§ **Text provided**
######
Hello all,

The proposed I/O Standards are now ready as a new page for the Apache Beam
website, please review this PR
https://github.com/apache/beam/pull/24962

Thanks!

Herman Mak |  Customer Engineer, Hong Kong, Google Cloud |
herman...@google.com |  +852-3923-5417





On Wed, Dec 21, 2022 at 6:02 PM Herman Mak <herman...@google.com> wrote:

> Hello all,
>
> I've addressed the areas with comments with updated explanations and
> responses where necessary.
>
> Please do have a quick read if you have time.
> I shall follow-up with these datas as markdown changes to beam site in a
> couple of days for feedback.
>
> Thanks!
>
> Herman Mak |  Customer Engineer, Hong Kong, Google Cloud |
> herman...@google.com |  +852-3923-5417 <+852%203923%205417>
>
>
>
>
>
> On Sat, Dec 17, 2022 at 2:13 AM Andrew Pilloud <apill...@google.com>
> wrote:
>
>> By "Relational" I mean things like: Column Pruning, Filter Pushdown,
>> Table Statistics, Partition Metadata, Metastore. We have a bunch of one-off
>> implementations in various IOs (mostly BigQueryIO) and have been waiting
>> for IO standards to push them out to all IOs. This was section "F5 -
>> Relational" from https://s.apache.org/beam-io-api-standard-documentation
>>
>> On Thu, Dec 15, 2022 at 6:50 PM Herman Mak <herman...@google.com> wrote:
>>
>>> Hey all,
>>>
>>> Firstly apologies for the confusion.
>>>
>>> The scope of this effort is to *finalize and have this added to the
>>> Beam public documentation* to be used as a PR reference once we have
>>> resolved the comments.
>>> YES this document is a continuation of the below docs with some
>>> additional components such as testing!
>>>
>>> The idea is to convert this to a MD file and add a page under
>>> "Developing new I/O connectors" with some small cleanup work around this
>>> area in other pages.
>>> [image: image.png]
>>>
>>>
>>>
>>>
>>> Docs that this is a continuation of:
>>> https://s.apache.org/beam-io-api-standard-documentation
>>> https://s.apache.org/beam-io-api-standard
>>>
>>>
>>> @Andrew Pilloud <apill...@google.com> Totally not intending to start
>>> from the beginning here, by relational do you mean having this hosting in
>>> the Beam confluence?
######
§ **Data excerpt**
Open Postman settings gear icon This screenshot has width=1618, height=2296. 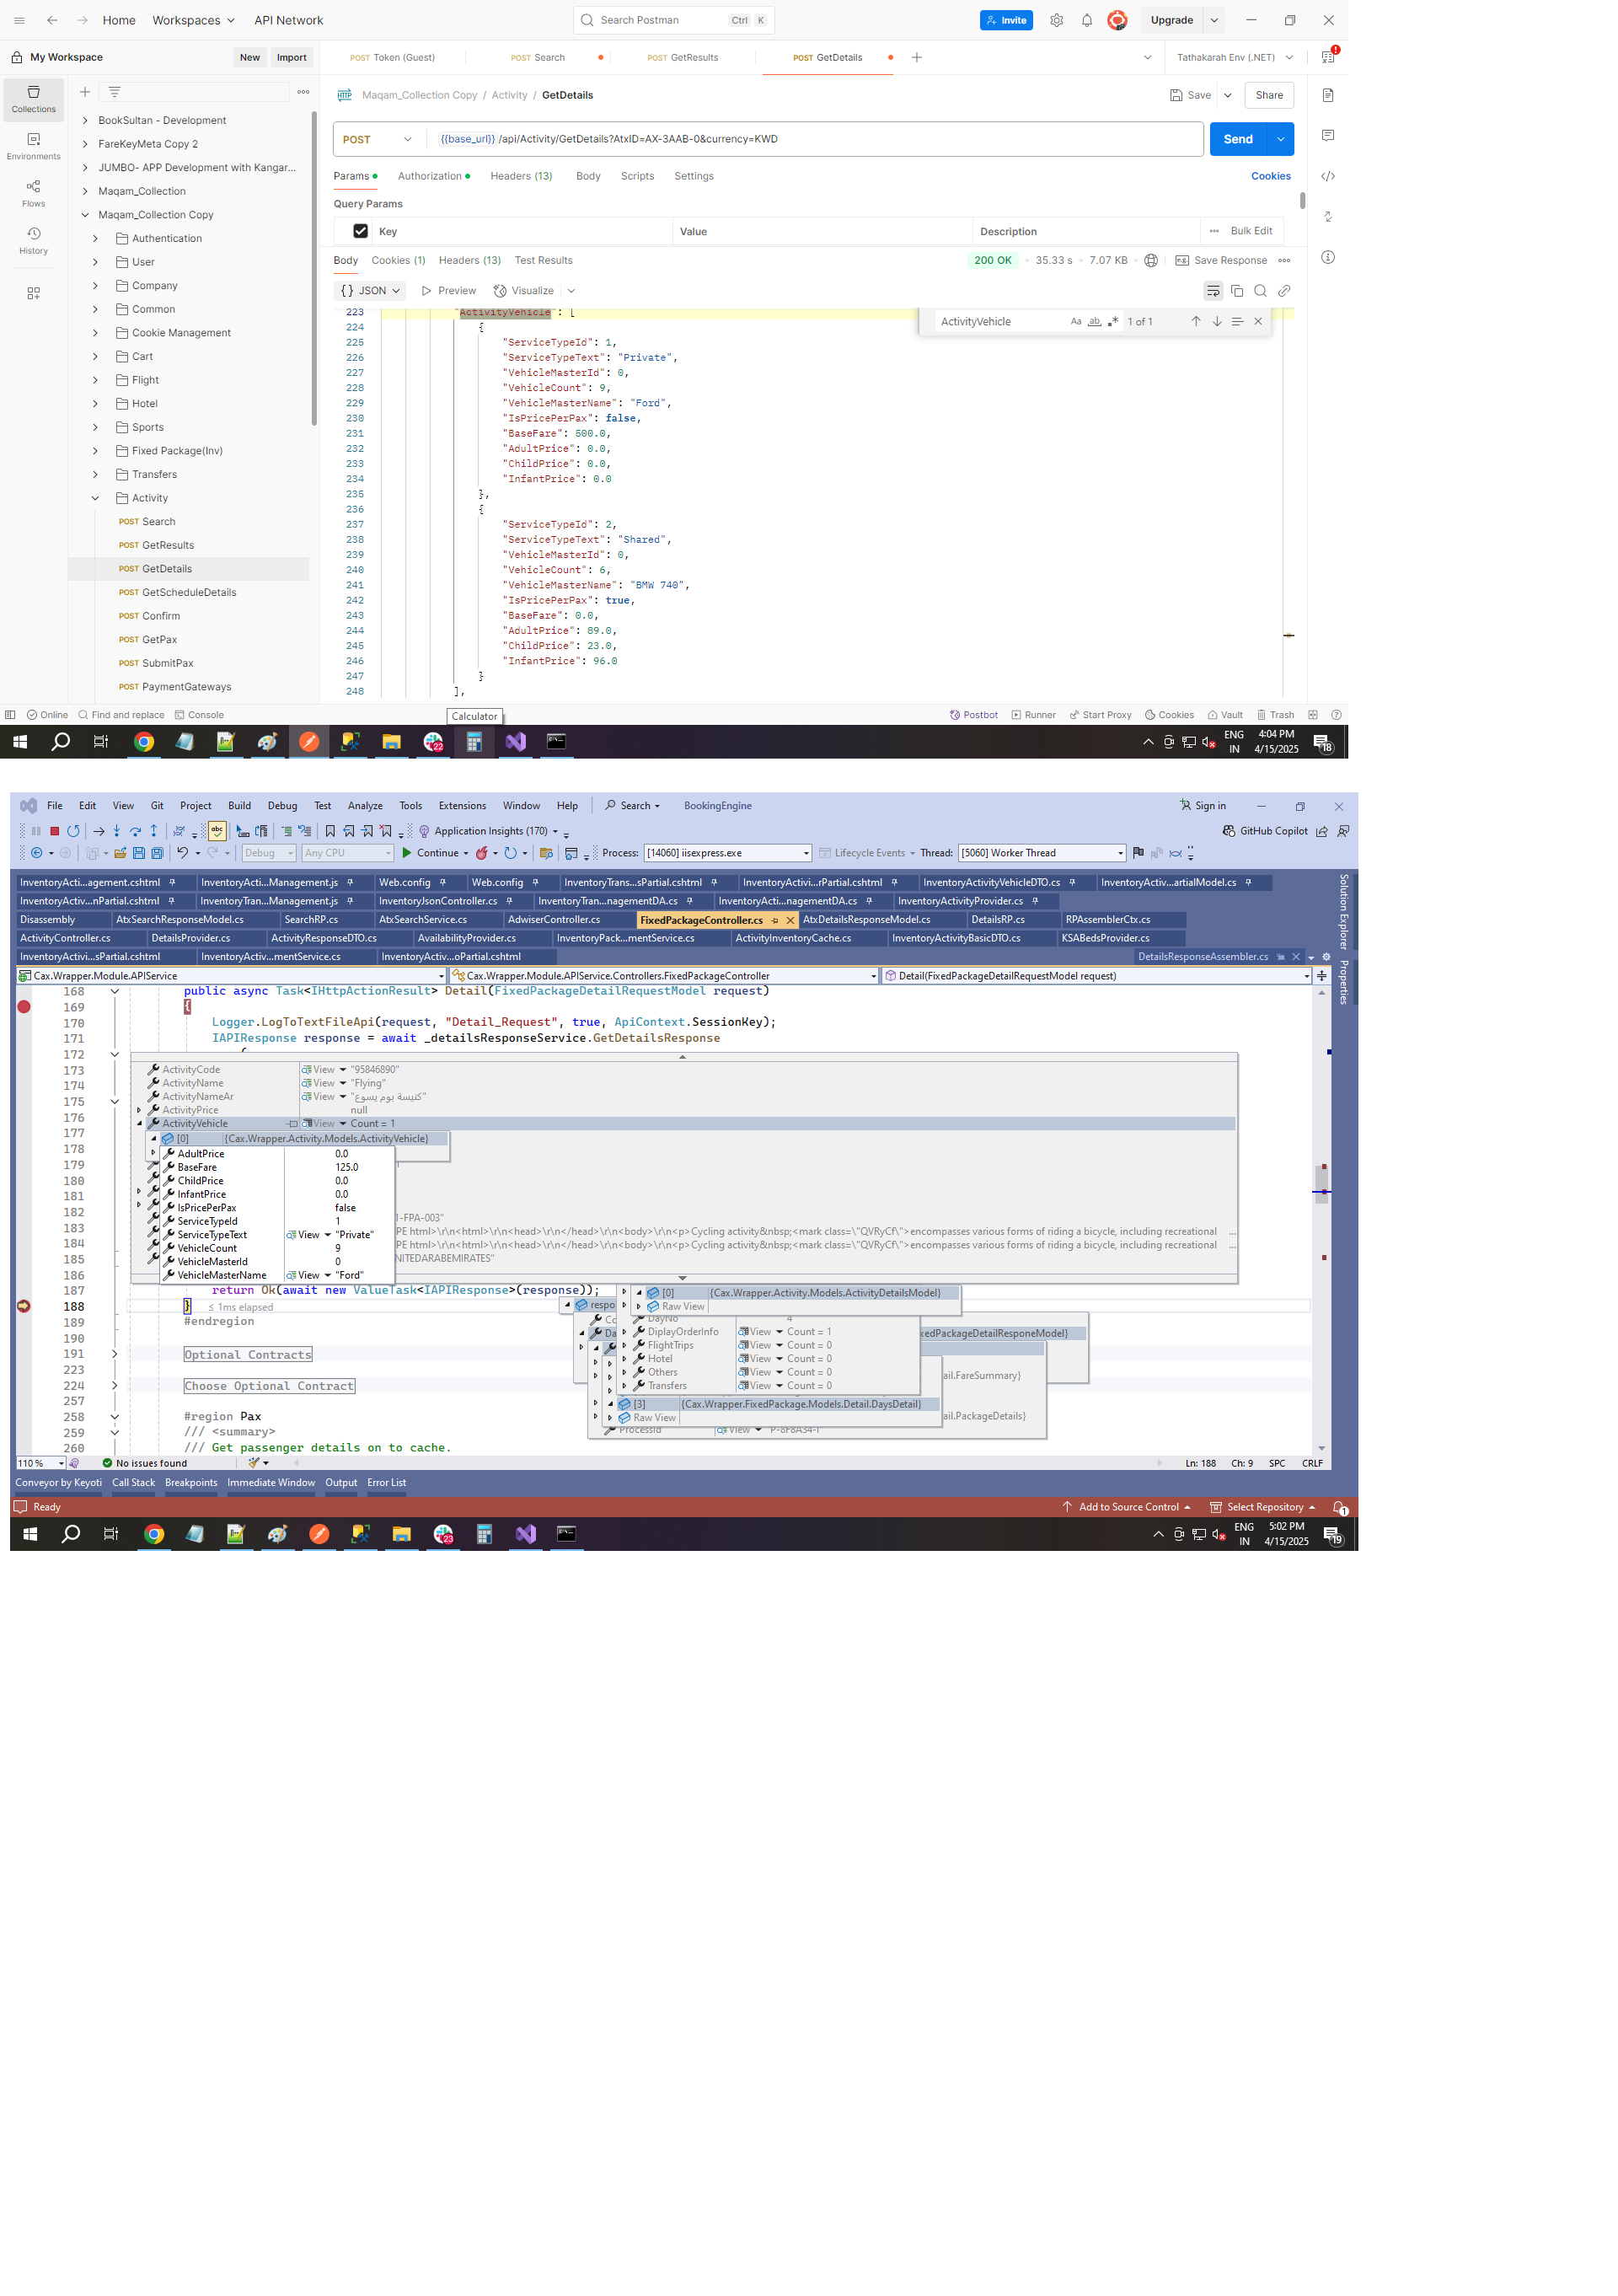(1056, 20)
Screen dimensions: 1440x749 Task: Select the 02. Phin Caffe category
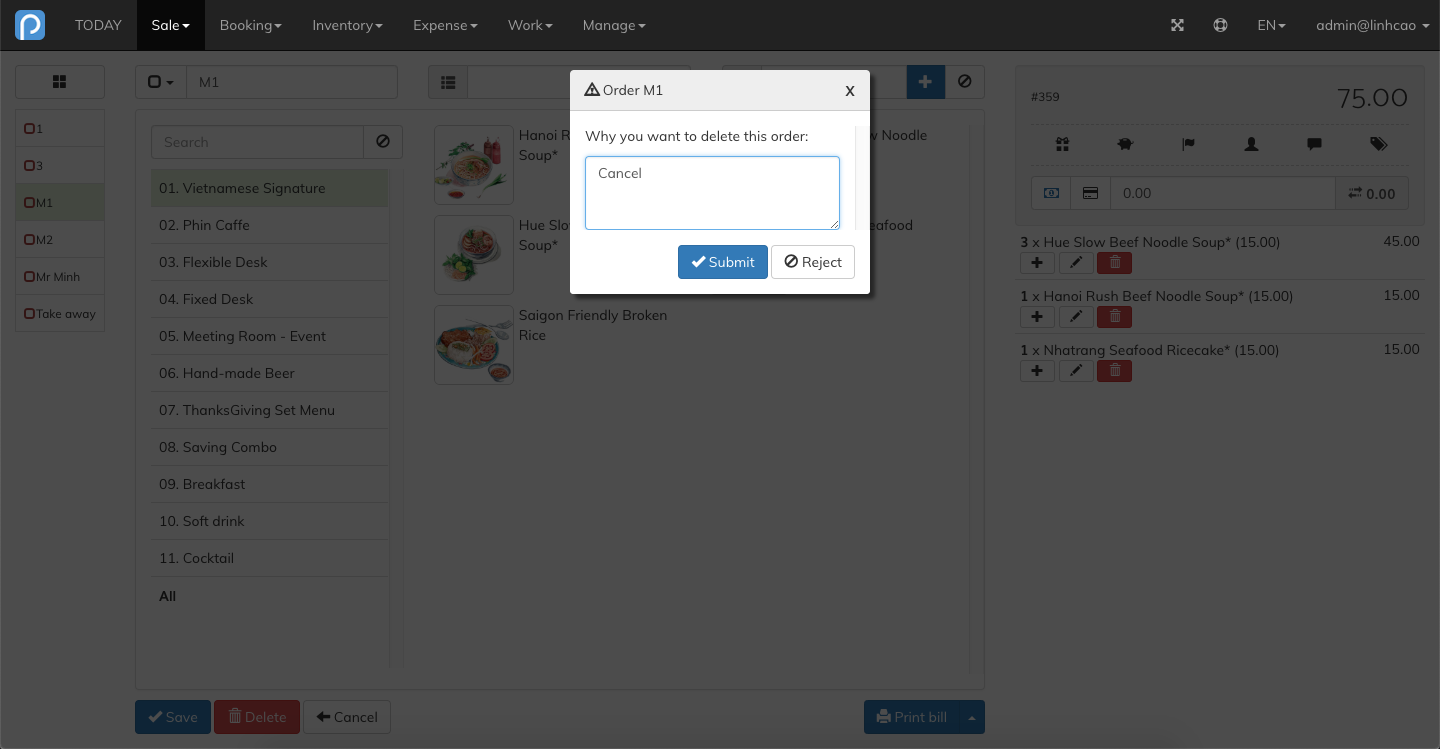[270, 225]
######
§ **Tasks**
**A)** In the Beam I/O standards email thread, why have features like Column Pruning and Filter Pushdown existed only as one-off implementations in some IOs? Answer in one to three sentences.
**B)** According to the Beam I/O standards email thread, under which section of the website was the new page to be added?

§ **Results for the exercise**
**A)** They exist as one-off implementations, mostly in BigQueryIO, because the team has been waiting for IO standards before pushing them out to all IOs.

**B)** Under "Developing new I/O connectors."